Monday, 5 September 2011

The Testament of Jessie Lamb

The Testament of Jessie Lamb by Jane Rogers (Sandstone Press 2011)

This is one of the more unlikely  picks for the Booker prize longlist, published by a small publishing house in the highlands Scotland and extraordinarily difficult to purchase if you live in  North America where this particular book has no distribution deal.  Set not far in to the future a virus has spread affecting the entire world's population, some sort of cross between Aids and CJD, the effects of which are that any woman who gets pregnant soon develops a rather unfortunate Swiss cheese effect on her brain and dies before the infant can come to term.

In what could be described as a cross between Kazuo Ishiguro's 'Never Let Me Go' and Margaret Atwood's 'The Handmaid's Tale' the novel is told by the eponymous sixteen year old Jessie Lamb, in part as a remembrance of events past and in part first person narrative of Jessie, locked up by her geneticist father for her decision to volunteer to be a 'sleeping beauty': a sacrificial lamb who accepts an unaffected frozen embryo and is put into a coma giving just enough time for proper gestation.

— DATA —
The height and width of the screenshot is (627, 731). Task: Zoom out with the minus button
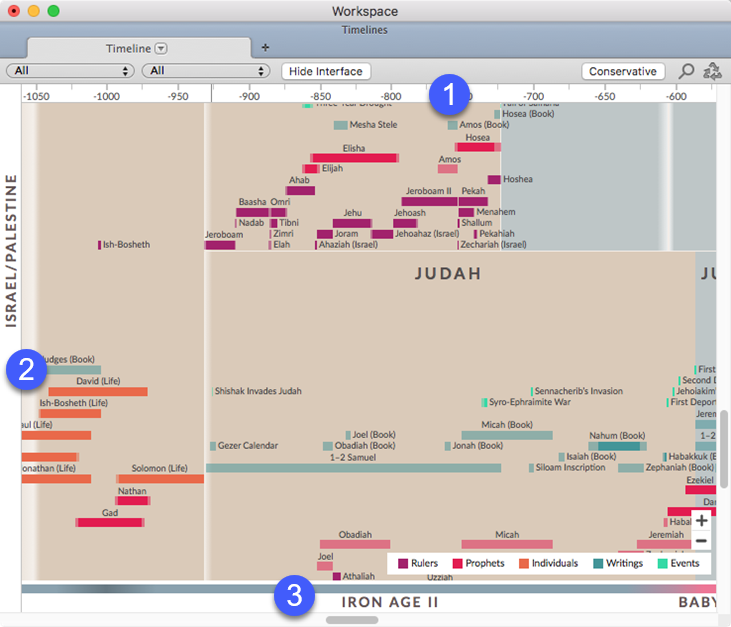pyautogui.click(x=701, y=541)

— TASK LIST —
1 - In the review above, who locks Jessie Lamb up?
2 - Please rewrite the review from "Monday, 5 September" up to and including "come to term.", swapping "small publishing house" for "independent publisher".

— ANSWERS TO THE EXERCISES —
1 - Her geneticist father.

2 -
Monday, 5 September 2011

The Testament of Jessie Lamb

The Testament of Jessie Lamb by Jane Rogers (Sandstone Press 2011)

This is one of the more unlikely  picks for the Booker prize longlist, published by a independent publisher in the highlands Scotland and extraordinarily difficult to purchase if you live in  North America where this particular book has no distribution deal.  Set not far in to the future a virus has spread affecting the entire world's population, some sort of cross between Aids and CJD, the effects of which are that any woman who gets pregnant soon develops a rather unfortunate Swiss cheese effect on her brain and dies before the infant can come to term.